En el país de los bambaras hay una región que llaman Baninko, a causa del río Baninko, que la cruza antes de ir a arrojarse en el Dioliba (Níger), no lejos de Bamako, a unos tres días de camino de esta ciudad. En el país de Baninko se encuentra una aldea llamada Tiendugu. Es una ciudad más grande que Faranah y muy próxima al río Baninko. Un hombre de esta aldea, llamado Bandingu Kulubaly, iba un día a su lugan. En el camino encontró a una diablesa que, desde el árbol donde estaba oculta, lo había visto venir y lo encontraba a su gusto. La mujer pensaba que Bandingu no le haría ascos, porque, como todas las diablesas, era muy bonita y, por otra parte, los hombres tienen poca costumbre de hacerse de rogar.
Salió, pues, a su encuentro, y sin más rodeos le preguntó:
—¿Adónde vas?
—Voy a mi lugan.
—Bien; quiero que seas mi buen amigo.
Y el joven:
—No deseo otra cosa, porque eres muy bonita.

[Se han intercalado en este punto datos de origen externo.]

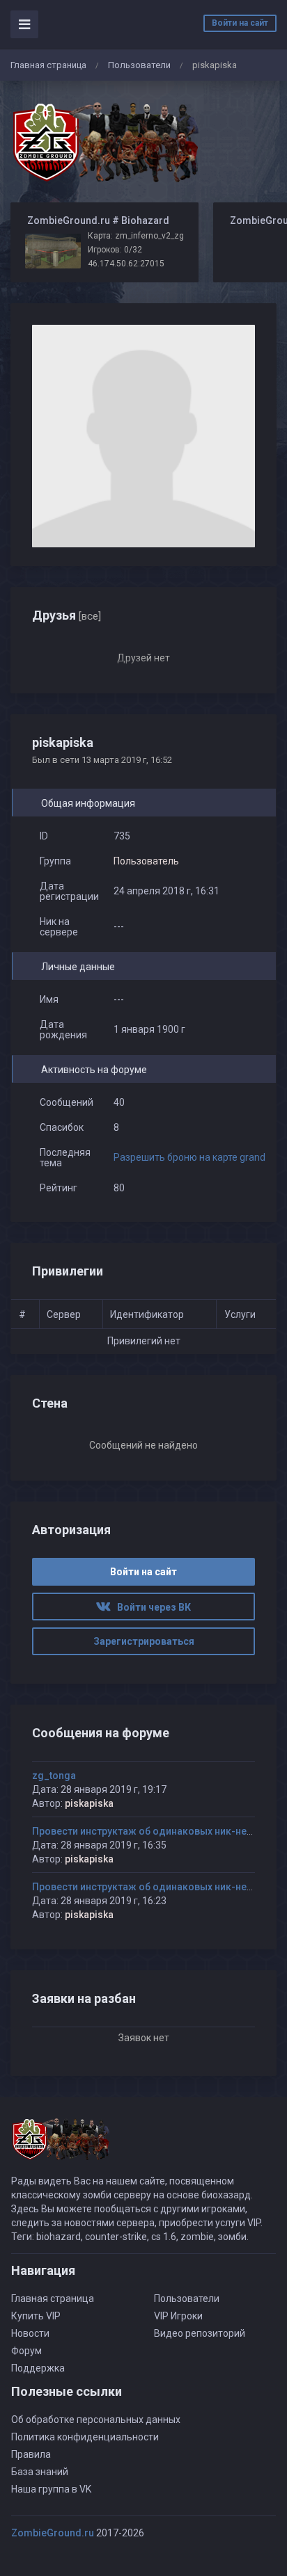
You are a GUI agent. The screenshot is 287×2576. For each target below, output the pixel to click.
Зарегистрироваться (143, 1641)
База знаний (39, 2471)
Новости (30, 2333)
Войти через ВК (151, 1607)
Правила (31, 2454)
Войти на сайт (240, 23)
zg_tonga (54, 1775)
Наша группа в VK (51, 2489)
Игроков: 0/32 (115, 250)
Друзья (66, 615)
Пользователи (139, 65)
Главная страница (48, 65)
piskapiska (89, 1803)
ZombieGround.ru (52, 2532)
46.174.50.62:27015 (126, 263)
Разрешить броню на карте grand (189, 1157)
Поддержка (38, 2368)
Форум (26, 2350)
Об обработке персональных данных (95, 2419)
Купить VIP (36, 2315)
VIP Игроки (178, 2315)
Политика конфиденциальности (85, 2436)
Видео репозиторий (199, 2333)
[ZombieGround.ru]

Bandingu deja en el suelo el fusil, que llevaba siempre consigo para el caso de encontrar una corza. Comenzó a hacer «tonterías». Él y la diablesa hacían lo que se hace siempre en casos tales, y la conversación tocaba a su fin, cuando de pronto apareció el diablo. Ante aquel espectáculo, se enfada, y descarga al hombre un estacazo. Como puedes figurarte, la diablesa no se alegró. Comienza a injuriar a su marido y a disputar con él.
Bandingu se aprovecha para escaparse a todo correr, dejándose el fusil. El diablo lo recogió para sí.
Pero desde aquel día, el diablo de que te cuento está furioso y como loco. No puede ver a ninguno de la aldea sin pegarle como un energúmeno. Hasta ha llegado a matar a una pobre mujer, porque su cólera era tal que no acertaba a vengarse de otra manera.
Me preguntas de qué hechura son estos diablos. No he visto ninguno, pero los que los han visto dicen que tienen el pelo largo, tan largo, que les sirve de almohadón para sentarse. Unos son altos; otros bajos; pero todos tienen cuatro ojos: dos en el sitio ordinario y dos en la frente. Es todo lo que sé de ellos. No te olvides de mi bunia.